Urlaubsanträge im Sommer: Was Arbeitgeber dürfen und was nicht

Der Sommer bringt jedes Jahr dieselbe Situation: Drei Mitarbeiter wollen dieselben zwei Wochen frei, die Auftragslage ist gut, und am Ende landet die Entscheidung bei Ihnen. Viele Arbeitgeber in kleinen Betrieben glauben, sie könnten Urlaub nach Gefühl genehmigen oder ablehnen. So einfach ist es nicht. Das Bundesurlaubsgesetz gibt einen klaren Rahmen vor. Wer ihn kennt, spart sich Streit im Team und Ärger vor Gericht.

Urlaub ablehnen geht nur mit echten Gründen

Der Grundsatz steht in § 7 Abs. 1 BUrlG: Sie müssen die Urlaubswünsche Ihrer Mitarbeiter berücksichtigen. Ablehnen dürfen Sie nur, wenn dringende betriebliche Belange dagegensprechen oder wenn die Wünsche anderer Mitarbeiter sozial vorrangig sind. „Gerade ungelegen“ oder „viel zu tun“ reicht dafür nicht. Ein dringender betrieblicher Belang ist zum Beispiel eine Saisonspitze, in der ohne diesen einen Mitarbeiter nichts läuft. Beim sozialen Vorrang gewinnt meist, wer an die Schulferien gebunden ist: Der Kollege mit schulpflichtigen Kindern geht in der Regel vor dem Kollegen, der flexibel planen kann. Wichtig: Begründen Sie eine Ablehnung sachlich und halten Sie sie schriftlich fest. Im Streitfall müssen Sie zeigen können, warum der Urlaub nicht ging.

Genehmigt ist genehmigt

Haben Sie Urlaub einmal bewilligt, sind Sie daran gebunden. Sie können einen Mitarbeiter nicht aus dem laufenden Urlaub zurückrufen, auch wenn der wichtigste Kunde anruft. Einen gesetzlichen Anspruch auf Rückruf gibt es nicht. Selbst wenn der Mitarbeiter freiwillig zurückkäme, müssten Sie die Kosten der abgebrochenen Reise tragen. Auch eine nachträgliche Streichung von genehmigtem Urlaub ist nur in echten Ausnahmefällen denkbar. Planen Sie deshalb lieber vorher sauber, statt sich später auf Notlösungen zu verlassen. Ein einfacher schriftlicher Urlaubsantrag mit klarer Freigabe schützt beide Seiten.
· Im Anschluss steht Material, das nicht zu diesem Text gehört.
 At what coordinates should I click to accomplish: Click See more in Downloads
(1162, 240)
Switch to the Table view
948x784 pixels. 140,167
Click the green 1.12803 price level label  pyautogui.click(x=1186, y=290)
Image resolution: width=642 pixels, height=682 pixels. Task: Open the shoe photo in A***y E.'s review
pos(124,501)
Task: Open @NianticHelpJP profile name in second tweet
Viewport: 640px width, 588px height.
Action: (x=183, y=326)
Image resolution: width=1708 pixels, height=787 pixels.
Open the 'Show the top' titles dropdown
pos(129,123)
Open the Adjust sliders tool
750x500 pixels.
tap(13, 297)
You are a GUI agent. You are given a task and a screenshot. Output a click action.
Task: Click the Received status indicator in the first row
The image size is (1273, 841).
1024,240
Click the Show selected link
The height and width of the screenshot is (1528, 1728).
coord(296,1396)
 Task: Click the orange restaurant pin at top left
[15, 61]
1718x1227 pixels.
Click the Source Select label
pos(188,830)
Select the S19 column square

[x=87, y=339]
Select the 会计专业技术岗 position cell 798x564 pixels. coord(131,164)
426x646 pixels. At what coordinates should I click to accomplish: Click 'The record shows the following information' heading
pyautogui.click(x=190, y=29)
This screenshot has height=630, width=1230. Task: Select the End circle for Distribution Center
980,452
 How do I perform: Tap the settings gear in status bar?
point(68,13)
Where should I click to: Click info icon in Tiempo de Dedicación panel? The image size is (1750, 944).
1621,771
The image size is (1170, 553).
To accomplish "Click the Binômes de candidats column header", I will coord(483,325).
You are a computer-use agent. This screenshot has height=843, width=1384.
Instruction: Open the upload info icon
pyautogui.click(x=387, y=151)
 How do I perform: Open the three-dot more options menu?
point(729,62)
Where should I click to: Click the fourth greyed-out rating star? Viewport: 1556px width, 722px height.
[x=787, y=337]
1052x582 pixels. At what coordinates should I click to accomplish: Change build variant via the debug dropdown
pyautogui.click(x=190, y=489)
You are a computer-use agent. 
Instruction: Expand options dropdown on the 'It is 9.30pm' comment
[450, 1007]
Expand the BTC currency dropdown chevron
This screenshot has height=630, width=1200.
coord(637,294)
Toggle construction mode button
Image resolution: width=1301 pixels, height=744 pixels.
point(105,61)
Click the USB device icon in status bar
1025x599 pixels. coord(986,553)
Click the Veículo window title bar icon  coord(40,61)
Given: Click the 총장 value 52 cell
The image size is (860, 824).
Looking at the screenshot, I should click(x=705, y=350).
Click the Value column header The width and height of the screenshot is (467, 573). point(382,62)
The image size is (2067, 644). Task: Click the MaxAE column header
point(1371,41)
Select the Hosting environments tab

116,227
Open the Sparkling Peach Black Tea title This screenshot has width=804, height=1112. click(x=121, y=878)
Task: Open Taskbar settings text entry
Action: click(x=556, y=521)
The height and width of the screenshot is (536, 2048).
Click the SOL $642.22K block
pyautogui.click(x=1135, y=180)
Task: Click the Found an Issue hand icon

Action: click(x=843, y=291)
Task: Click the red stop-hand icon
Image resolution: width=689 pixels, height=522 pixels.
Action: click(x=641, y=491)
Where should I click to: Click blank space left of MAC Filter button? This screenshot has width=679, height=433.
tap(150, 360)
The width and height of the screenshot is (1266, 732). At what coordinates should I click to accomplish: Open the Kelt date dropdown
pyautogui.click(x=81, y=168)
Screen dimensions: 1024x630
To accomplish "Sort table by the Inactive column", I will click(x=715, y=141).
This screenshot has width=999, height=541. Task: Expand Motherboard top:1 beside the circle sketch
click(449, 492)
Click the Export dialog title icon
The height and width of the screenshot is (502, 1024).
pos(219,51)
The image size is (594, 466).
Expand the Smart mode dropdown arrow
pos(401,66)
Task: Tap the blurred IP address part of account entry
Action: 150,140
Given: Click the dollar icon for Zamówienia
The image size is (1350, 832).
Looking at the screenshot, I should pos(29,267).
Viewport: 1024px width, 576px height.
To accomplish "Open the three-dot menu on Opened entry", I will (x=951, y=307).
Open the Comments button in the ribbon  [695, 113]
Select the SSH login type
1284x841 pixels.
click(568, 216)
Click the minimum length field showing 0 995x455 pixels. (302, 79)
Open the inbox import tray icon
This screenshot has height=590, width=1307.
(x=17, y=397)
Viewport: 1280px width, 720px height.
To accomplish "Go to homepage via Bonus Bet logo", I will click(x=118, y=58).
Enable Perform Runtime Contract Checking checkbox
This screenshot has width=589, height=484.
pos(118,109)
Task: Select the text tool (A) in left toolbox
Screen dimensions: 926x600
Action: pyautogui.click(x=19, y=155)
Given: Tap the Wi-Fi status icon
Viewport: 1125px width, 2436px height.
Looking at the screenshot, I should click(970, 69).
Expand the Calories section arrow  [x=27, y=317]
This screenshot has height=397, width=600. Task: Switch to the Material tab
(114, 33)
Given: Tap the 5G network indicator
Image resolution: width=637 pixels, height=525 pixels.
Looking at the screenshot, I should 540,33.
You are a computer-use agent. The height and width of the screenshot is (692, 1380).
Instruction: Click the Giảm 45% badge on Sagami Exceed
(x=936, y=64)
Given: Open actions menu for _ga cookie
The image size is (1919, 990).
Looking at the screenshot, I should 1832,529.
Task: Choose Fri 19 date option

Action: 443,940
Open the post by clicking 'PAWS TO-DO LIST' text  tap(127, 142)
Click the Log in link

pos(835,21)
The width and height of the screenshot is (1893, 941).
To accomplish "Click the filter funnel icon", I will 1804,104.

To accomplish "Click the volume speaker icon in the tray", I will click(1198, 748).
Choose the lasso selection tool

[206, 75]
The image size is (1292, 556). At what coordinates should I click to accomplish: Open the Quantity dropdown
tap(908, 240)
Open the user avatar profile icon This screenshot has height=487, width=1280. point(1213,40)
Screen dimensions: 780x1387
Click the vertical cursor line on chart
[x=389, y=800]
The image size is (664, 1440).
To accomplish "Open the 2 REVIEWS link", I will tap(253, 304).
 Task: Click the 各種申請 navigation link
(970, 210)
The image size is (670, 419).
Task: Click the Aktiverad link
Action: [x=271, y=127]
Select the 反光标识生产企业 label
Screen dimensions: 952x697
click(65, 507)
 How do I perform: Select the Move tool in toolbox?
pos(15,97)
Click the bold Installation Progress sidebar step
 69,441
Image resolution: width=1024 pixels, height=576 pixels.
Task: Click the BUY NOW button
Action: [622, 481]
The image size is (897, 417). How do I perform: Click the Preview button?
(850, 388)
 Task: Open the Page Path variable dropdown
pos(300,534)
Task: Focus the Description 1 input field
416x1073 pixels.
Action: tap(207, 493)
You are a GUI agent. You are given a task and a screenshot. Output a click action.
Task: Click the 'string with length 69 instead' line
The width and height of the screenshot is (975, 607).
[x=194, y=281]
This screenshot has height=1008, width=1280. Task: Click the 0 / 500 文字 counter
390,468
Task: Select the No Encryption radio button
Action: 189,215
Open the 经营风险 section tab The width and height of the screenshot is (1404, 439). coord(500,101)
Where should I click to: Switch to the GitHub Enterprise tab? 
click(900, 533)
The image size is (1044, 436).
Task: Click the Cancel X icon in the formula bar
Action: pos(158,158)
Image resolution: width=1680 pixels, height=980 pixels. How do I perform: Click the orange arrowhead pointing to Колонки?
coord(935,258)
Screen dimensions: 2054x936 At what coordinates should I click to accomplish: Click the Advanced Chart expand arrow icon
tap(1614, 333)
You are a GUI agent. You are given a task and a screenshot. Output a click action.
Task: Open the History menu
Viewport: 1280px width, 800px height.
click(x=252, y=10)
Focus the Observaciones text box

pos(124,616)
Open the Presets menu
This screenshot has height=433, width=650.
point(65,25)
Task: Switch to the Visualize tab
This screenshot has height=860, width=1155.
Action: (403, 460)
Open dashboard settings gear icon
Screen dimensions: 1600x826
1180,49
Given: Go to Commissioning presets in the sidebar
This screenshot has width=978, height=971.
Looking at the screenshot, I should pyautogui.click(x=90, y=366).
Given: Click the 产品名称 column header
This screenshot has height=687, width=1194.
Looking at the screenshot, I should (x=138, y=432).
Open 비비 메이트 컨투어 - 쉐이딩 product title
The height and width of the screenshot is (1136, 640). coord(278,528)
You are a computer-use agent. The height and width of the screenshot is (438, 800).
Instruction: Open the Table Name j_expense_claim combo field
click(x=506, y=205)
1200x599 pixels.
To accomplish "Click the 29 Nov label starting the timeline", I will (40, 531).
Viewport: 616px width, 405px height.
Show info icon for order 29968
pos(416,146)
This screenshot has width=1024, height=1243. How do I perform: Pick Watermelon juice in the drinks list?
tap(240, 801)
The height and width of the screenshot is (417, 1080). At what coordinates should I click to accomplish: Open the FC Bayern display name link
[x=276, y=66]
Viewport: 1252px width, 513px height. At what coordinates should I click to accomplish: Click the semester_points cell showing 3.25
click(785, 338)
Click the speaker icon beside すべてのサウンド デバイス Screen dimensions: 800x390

Betriebsferien ja, kompletter Zwangsurlaub nein

Sie dürfen Betriebsferien anordnen, etwa wenn der Betrieb im Sommer ohnehin ruht. Aber Sie dürfen nicht den gesamten Jahresurlaub Ihrer Leute damit verplanen. Die Rechtsprechung lässt nur einen Teil als Betriebsferien zu, ein Rest muss zur freien Verfügung des Mitarbeiters bleiben, als grober Richtwert etwa zwei Fünftel. Kündigen Sie Betriebsferien rechtzeitig an, am besten zu Jahresbeginn, damit sich alle darauf einstellen können. Gibt es einen Betriebsrat, hat er bei den Urlaubsgrundsätzen und beim Urlaubsplan mitzubestimmen (§ 87 Abs. 1 Nr. 5 BetrVG). Das gilt auch im kleinen Betrieb.

Fazit

Urlaubsplanung ist kein Gnadenakt, sondern eine Frage klarer Regeln und sauberer Dokumentation. Wer schon zu Jahresbeginn einen einfachen Urlaubsplan aufstellt und Konflikte nach festen Kriterien löst, muss im Juli nicht improvisieren. Und wenn ein abgelehnter Antrag doch zum Konflikt wird, hilft ein strukturiertes Gespräch mehr als ein Machtwort.